Plusieurs reportages ont récem-ment traité de la pauvre qualité des soins que reçoivent nos aînés dans les CHSLD. Mais où donc peut-on faire carrière si on désire vraiment soigner?

Je rencontre régulièrement des jeunes qui ont le désir de travailler dans le domaine de la santé. Ces jeunes possèdent les qualités normalement associées aux métiers des soins. Par exemple, ils ont le goût de travailler auprès des gens, se préoccupent de leur bien-être et pensent qu’il est important d’alléger les souffrances. Ils désirent avoir un effet positif sur la vie des autres. S’ils sont en mesure de terminer les études nécessaires, j’ai toujours encouragé ces jeunes à considérer une carrière en santé. S’il faut néanmoins en juger par certains articles publiés récemment, est-il possible que je les aie mal orientés?

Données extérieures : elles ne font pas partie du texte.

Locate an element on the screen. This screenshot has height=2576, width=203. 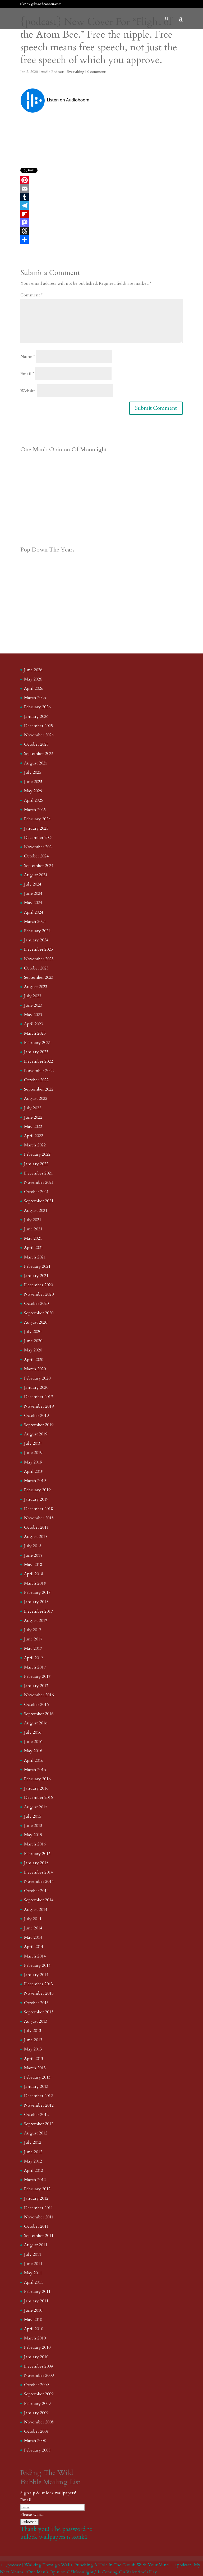
November 2021 is located at coordinates (39, 1182).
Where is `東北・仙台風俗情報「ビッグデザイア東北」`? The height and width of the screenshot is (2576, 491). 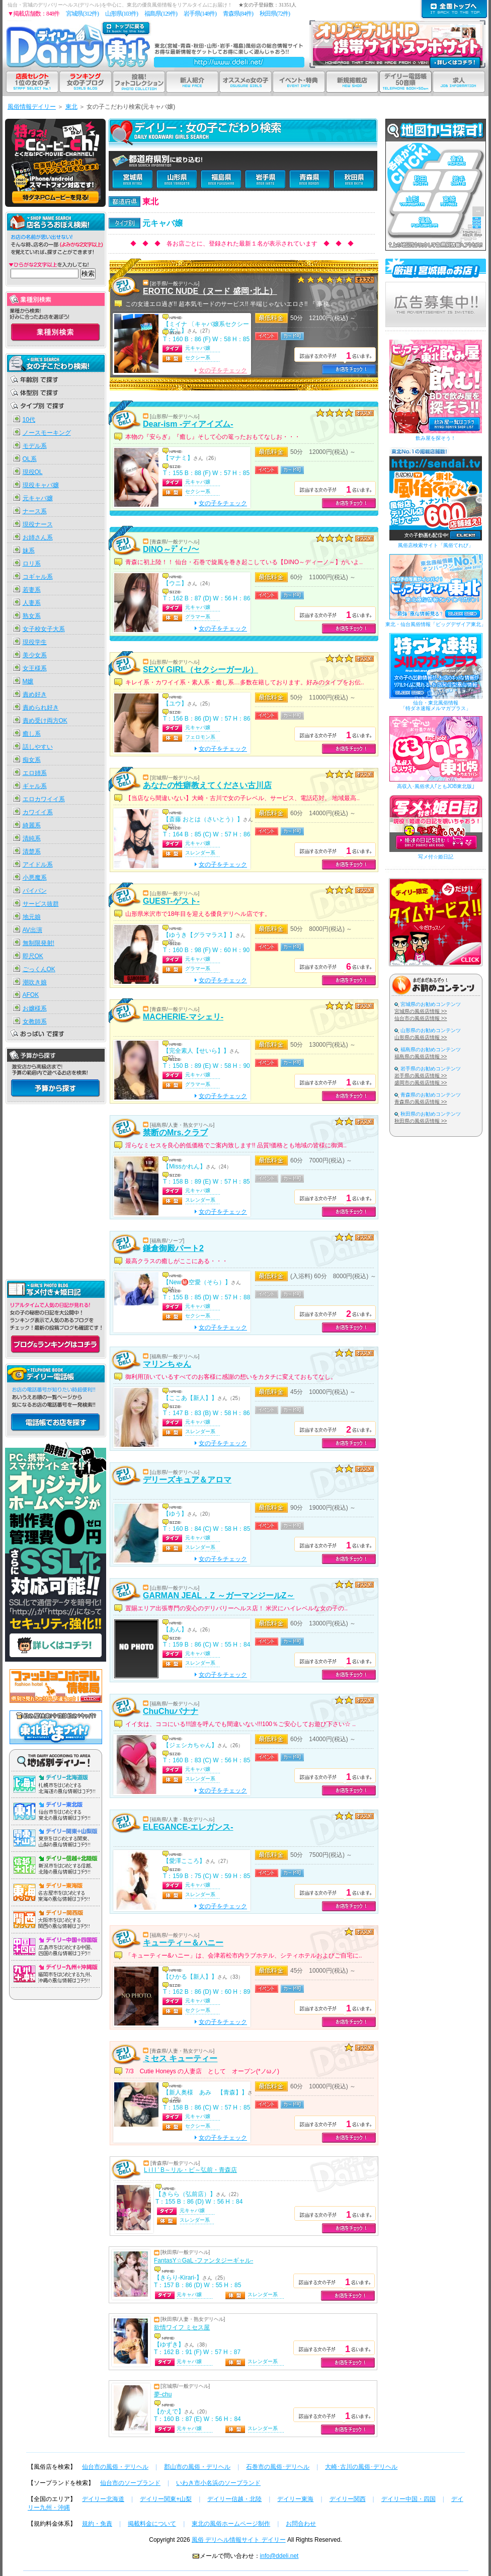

La qualité des soins dans les CHSLD a été radicalement remise en question récemment, au point d’embarrasser le gouvernement. Entre autres, un article du Journal de Montréal nous offre le témoignage de Manon (un nom fictif évidemment), une jeune préposée aux bénéficiaires qui aurait été congédiée d’un CHSLD après seulement quelques semaines parce qu’elle n’avait pas «le profil requis pour l’emploi». Si on en juge par l’expérience qu’elle nous raconte, il semble que le profil de l’emploi d’une préposée aux bénéficiaires, de nos jours, se résume à la capacité de fermer les yeux sur les traitements déplorables auxquels sont soumises les personnes les plus vulnérables de notre société.

Le CHSLD que nous décrit Manon est un environnement sale et exigu où les personnes âgées sont entassées comme dans des enclos, ne reçoivent presque aucun soin d’hygiène et se voient refuser l’intimité la plus élémentaire, y compris lors de l’utilisation de la salle de bains. La plupart des animaux de compagnie du Québec sont mieux traités que les aînés que Manon nous décrit. Deux fois dans une même semaine, certains lui ont exprimé leur désir de mourir pour ne plus avoir à tolérer cet enfer.

Les  commentaires qu’on peut lire sous la version web de l’article sont tout aussi troublants. La grande majorité d’entre eux proviennent d’employés ou d’ex-employés des CHSLD qui confirment le témoignage de la jeune femme. Il semble que ces établissements, dont la mission est de prendre soin de nos aînés, ne veulent ou ne peuvent plus l’assumer. Depuis des années d’ailleurs, les infirmières nous préviennent que la qualité des soins se dégrade sans cesse.

Donc, est-ce que je fais une bêtise en encourageant les jeunes qui ont le profil d’un soignant à envisager une carrière en santé? Ne seront-ils pas déçus par notre système, et leur désir d’avoir un vrai impact sur la vie des autres ne sera-t-il pas frustré? Quel dilemme, car quelle autre carrière suggérer à ceux qui ont l’étoffe de soignants qu’une carrière de soignant? D’autant plus que nous avons terriblement besoin d’eux. Ce que ce dilemme montre, c’est combien il est temps de réinvestir dans notre système de soins.